Segment Start: DOCUMENT SEGMENT

Kinder Torah - Parshat Tazria
For parents to share with
children at the Shabbos Table
"If a person will have on the skin of his flesh s'eis (a swelling), sapachas (a scab), or baheres (a bright spot)" (Vayikra 13:2). These are types of tzoras, a terrible skin disease that existed in the times of our forefathers. There are many opinions as to the causes of tzoras. The Keli Yakar zt"l offers his explanation. Tzoras comes from the word metzorah. Metzorah is a contraction of motzi ra (brings out the bad). If we have sinned in private, the effects of that sin remain hidden inside of us. The disease brings the bad effects of that sin to the surface of our bodies for all to see. The Keli Yakar continues by enumerating some of the sins that can cause tzoras.
"S'eis" is a swelling of the skin to above normal height. This is a result of a swelling of the ego. Pride and haughtiness are sinful character traits. When a person contracted s'eis, it was a sign from Hashem that he needed to humble himself. "Sapachas" was a growth on the skin similar to a scab. The desire to acquire money caused sapachas. Spiritual acquisitions that a person makes (such as wisdom, good character traits, and integrity) become a permanently fixed part of him. Material possessions just surround the person (like a scab) and ultimately do not stay with him. "Baheres", a white patch of skin comes from speaking loshon hora. The speaker embarrasses his friend and "whitens" his face in public. Therefore, his skin turns white.
Do you remember the Megilla that we read on Purim? "Haman told them about the honor of his wealth, and his many sons, and the many ways which the king had promoted him and elevated him above the officers and royal servants" (Esther 5:11). "Haman said in his heart, 'Whom would the king especially want to honor more than me?'" (Esther 6:6). Haman is an excellent example of pride and haughtiness. "I want this." "I need money to go buy that." "I have no money for tsedaka (charity) because I spent it all on candy." If you find yourself saying things like this, it is a sign of a desire for money. "He's fat." "She cheated." "Her charm is all a fake act to win friends." These are all loshon hora. All of these sins brought tzoras to the person. What was the cure?
"He shall be brought to Aharon HaKohen or to one of his sons the Kohanim" (Vayikra 13:2). The Keli Yakar zt"l elaborates that a cure from this disease could only be achieved with the help of a Kohen. One who is from the seed of Aharon HaKohen has the three good qualities, which are the opposite of those that brought on the tzoras. The sin of loshon hora is at the root of fighting and divisiveness between people. Therefore, the metzora must come to the Kohen, who has mastered peace in his own life, and is an expert at helping others make peace. Similarly, Aharon HaKohen can heal the sin of haughtiness. He is especially humble, as the verse quotes Moshe and Aharon saying, "What are we?" (Shemos 16:8). They did not see any reason to praise themselves. Lastly, the Kohanim did not suffer from the sin of greed for money. They had no portion of land in the Land of Israel and therefore no conventional means of earning a livelihood. Their income was totally derived from their service to Hashem in the Beis HaMikdash. Therefore, they learned to be satisfied with what Hashem gave them.

Segment End: DOCUMENT SEGMENT
Segment Start: DATASET CONTENT

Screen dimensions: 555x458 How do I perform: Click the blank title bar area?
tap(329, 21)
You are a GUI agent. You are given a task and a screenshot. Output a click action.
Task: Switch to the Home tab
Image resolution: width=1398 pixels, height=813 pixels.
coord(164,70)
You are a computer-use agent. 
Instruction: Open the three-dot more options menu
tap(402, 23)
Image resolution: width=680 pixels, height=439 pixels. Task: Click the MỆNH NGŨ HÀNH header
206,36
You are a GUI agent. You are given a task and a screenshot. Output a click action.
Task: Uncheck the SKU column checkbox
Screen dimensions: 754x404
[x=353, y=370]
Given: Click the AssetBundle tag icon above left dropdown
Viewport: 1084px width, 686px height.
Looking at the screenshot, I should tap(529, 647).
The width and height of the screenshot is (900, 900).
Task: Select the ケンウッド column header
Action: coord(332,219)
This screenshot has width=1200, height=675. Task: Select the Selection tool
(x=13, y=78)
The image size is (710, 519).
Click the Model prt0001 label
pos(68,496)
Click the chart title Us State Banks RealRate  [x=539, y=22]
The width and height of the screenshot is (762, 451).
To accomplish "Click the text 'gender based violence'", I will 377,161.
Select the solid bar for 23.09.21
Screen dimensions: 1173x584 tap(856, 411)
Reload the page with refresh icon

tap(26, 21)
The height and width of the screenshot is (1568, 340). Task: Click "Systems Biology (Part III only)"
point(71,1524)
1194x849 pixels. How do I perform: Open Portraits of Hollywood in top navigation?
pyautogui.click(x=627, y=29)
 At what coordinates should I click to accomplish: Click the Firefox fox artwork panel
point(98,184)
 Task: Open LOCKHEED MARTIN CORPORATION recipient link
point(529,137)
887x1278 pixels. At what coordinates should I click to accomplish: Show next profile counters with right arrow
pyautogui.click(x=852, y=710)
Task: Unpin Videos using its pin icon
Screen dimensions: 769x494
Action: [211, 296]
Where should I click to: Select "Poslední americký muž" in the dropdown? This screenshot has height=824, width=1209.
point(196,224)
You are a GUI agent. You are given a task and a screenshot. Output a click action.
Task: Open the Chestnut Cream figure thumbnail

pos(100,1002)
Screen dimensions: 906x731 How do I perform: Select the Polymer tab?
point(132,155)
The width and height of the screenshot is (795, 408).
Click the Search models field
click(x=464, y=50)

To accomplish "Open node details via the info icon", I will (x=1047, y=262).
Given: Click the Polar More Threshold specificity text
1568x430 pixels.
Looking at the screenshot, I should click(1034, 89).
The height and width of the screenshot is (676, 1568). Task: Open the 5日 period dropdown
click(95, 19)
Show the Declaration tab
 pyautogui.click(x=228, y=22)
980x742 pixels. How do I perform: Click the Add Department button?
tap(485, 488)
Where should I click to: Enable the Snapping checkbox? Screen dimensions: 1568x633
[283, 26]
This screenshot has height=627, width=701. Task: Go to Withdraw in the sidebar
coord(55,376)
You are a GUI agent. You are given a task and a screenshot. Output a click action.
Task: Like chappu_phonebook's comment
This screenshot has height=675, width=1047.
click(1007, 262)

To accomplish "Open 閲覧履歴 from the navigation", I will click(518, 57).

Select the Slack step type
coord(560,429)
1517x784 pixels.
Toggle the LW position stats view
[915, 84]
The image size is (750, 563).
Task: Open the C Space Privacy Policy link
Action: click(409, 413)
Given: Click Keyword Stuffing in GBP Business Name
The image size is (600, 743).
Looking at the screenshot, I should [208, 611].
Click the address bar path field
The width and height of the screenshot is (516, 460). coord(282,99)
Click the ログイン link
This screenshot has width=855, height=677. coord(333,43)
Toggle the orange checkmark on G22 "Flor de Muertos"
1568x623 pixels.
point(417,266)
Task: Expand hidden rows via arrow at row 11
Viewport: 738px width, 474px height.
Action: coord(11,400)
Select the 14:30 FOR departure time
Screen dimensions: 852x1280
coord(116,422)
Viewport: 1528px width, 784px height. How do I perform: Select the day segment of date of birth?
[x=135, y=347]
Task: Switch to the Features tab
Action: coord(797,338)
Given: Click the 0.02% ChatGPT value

Segment End: DATASET CONTENT

In the Parshat Tazria text, list each type of tzoras it names along with the sin it says causes that type.

* TASK ANSWER *
- S'eis (a swelling): pride and haughtiness
- Sapachas (a scab): the desire to acquire money
- Baheres (a bright spot): speaking loshon hora